Text section:
= = = = =
Gubernatorial hopeful, Smith, visits SGA

The senate discussed its leadership for next year before one state leader and student organization representatives addressed them Wednesday.

Student leadership for the 2006-2007 school year will be decided at next Monday’s senate meeting. Students had to be nominated and accept the nomination in order to be the next senate president and senate pro-tempore.

The nominees for next school year’s senate president are current senators Jasmine Blanks and Anthony Murphy, and current senate pro-tempore Ebony Ivory.

Nominees for next school year’s senate pro-tempore are current senators Christopher Bryant and Mellori Lumpkin.

After the nomination period, Sen. Rod Smith, D-Alachua, a gubernatorial candidate, spoke to Florida A&M University’s 35th student senate.

Smith spoke of his days at Palm Beach Community College where he was senate president and of his past five years teaching at the University of Florida Law School where he earned his law degree in 1975.

Smith has also spent 17 years practicing law in North Florida.

During that time, Smith gained national attention for his successful prosecution of a Gainesville student murderer.

Smith feels that these accomplishments are some of what makes him a good candidate for governor.

Smith is determined to make some changes in the public school system and the process for financial aid at universities.

He said that in SAT scores, Florida ranks 49th in America and almost 54 percent of black ninth-grade males will not graduate.

Making the Florida Comprehensive Assesment Test a diagnostic test would help the students more than making it an “end-all” test, Smith said.

“We need to invest in our future, preparing them to compete with the world, not preparing them to pass one test.”

He also said teachers should not be rewarded for school FCAT grades, and schools should not be punished because of them.
= = = = =
Supplied records:
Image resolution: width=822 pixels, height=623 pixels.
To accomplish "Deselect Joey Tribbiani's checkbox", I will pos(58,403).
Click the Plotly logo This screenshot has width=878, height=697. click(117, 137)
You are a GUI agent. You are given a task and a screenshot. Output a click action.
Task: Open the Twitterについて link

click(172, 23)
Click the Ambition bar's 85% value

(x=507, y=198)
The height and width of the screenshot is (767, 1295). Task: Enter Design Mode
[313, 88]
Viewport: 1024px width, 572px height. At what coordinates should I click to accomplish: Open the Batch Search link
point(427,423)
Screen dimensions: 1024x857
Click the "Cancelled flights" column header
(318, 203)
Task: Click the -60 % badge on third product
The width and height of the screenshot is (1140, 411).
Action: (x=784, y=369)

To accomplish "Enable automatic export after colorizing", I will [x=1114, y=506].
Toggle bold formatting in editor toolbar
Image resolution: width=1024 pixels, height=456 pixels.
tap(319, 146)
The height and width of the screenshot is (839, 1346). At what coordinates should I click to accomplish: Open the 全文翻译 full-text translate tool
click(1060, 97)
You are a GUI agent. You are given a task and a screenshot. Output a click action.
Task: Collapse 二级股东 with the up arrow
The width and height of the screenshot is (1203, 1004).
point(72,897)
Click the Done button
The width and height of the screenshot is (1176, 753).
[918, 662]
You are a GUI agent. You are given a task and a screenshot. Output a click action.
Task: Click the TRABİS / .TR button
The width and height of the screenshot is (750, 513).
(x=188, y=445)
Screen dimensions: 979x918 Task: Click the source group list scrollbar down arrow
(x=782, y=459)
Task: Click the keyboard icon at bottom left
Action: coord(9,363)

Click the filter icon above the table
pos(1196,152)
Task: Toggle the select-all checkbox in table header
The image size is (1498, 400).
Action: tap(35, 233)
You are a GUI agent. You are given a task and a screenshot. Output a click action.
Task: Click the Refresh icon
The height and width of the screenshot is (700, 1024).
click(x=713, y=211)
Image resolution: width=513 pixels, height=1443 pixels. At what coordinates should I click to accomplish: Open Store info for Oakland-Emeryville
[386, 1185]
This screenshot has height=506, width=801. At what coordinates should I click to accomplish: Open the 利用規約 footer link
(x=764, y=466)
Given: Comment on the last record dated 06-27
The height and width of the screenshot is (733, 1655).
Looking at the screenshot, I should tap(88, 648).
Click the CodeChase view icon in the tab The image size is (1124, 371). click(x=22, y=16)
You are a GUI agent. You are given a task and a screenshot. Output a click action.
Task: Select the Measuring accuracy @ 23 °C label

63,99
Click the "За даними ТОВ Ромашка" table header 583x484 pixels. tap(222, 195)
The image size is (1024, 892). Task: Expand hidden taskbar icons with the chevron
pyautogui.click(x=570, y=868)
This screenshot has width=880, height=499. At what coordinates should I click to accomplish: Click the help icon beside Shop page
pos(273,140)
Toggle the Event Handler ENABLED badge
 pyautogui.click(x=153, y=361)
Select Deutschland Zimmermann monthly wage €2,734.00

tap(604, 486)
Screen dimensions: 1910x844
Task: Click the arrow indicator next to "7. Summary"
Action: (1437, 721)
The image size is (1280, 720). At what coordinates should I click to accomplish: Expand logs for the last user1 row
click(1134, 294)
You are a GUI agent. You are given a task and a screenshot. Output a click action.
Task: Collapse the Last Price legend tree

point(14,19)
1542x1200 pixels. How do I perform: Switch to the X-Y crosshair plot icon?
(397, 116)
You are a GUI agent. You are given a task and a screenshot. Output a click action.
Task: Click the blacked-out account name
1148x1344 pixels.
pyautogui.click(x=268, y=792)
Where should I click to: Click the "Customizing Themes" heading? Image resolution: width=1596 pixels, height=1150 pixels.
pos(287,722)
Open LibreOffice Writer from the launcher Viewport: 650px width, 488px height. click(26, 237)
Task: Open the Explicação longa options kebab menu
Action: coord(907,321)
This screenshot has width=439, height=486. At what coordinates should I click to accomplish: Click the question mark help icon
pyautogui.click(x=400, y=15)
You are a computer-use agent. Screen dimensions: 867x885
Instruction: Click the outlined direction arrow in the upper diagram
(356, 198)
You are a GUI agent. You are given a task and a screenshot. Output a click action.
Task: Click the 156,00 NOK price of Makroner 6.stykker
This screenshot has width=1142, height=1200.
= = = = =
Exercise instructions:
• A. Rewrite the part of the article on Smith's visit to the SGA that opens with the words "He said that" and closes with "test, Smith said.", changing "diagnostic" to "screening".
• B. According to the article on Smith's visit to the SGA, where did Smith earn his law degree?
• C. Continue the article on Smith's visit to the SGA from the point where it stops.

Responses to the tasks:
• A.
He said that in SAT scores, Florida ranks 49th in America and almost 54 percent of black ninth-grade males will not graduate.

Making the Florida Comprehensive Assesment Test a screening test would help the students more than making it an “end-all” test, Smith said.

• B. He earned it at the University of Florida Law School in 1975.

• C.
Smith plans to use $2 billion of the budget surplus for decreasing class sizes and raising teachers’ salaries.

Smith said Florida is short 30,000 teachers and it does not pay as much as other states pay.

Some teachers carpool from Tallahassee to Georgia for a $3,000 to $5,000 pay difference, and one teacher moved to Georgia for a $9,000 pay raise in.

Smith supports Bright Futures, but said “we need more need-based scholarships to afford other students who would not otherwise be able to attend a college or university without the help.”

Smith also feels that the One Florida Plan needs to do a better job providing incentives and opportunities to different races.

Many senators reacted positively to Smith and what he had to say.

Graduate Sen. Jarryd Jackson, 23, a pharmacy student from Bradenton, said: “I think he was very comprehensive in the issues that he talked about. He seemed very passionate, not only about the concerns of students at FAMU, but students who may be looking to FAMU for higher education.”

Before Smith got up to the podium, two organizations at FAMU came before the senate expressing their need for more funding than they were allocated for this semester.

Robbyn Mitchell, 20, a junior newspaper journalism student from Washington, and editor in chief of Journey magazine, told the senate Journey might not be able to print its last two issues because it does not have enough money.

Marching 100 Drum Major Michael Scott and Marching 100 Vice-President Chandler Wilson expressed their need for more money as well.

“Most students have to provide their own instruments while other universities own the majority of the instruments,” said Scott, a 23-year-old music education student from Miami.

Scott also said the instruments the school owns are extremely old and in need of repairs or replacements.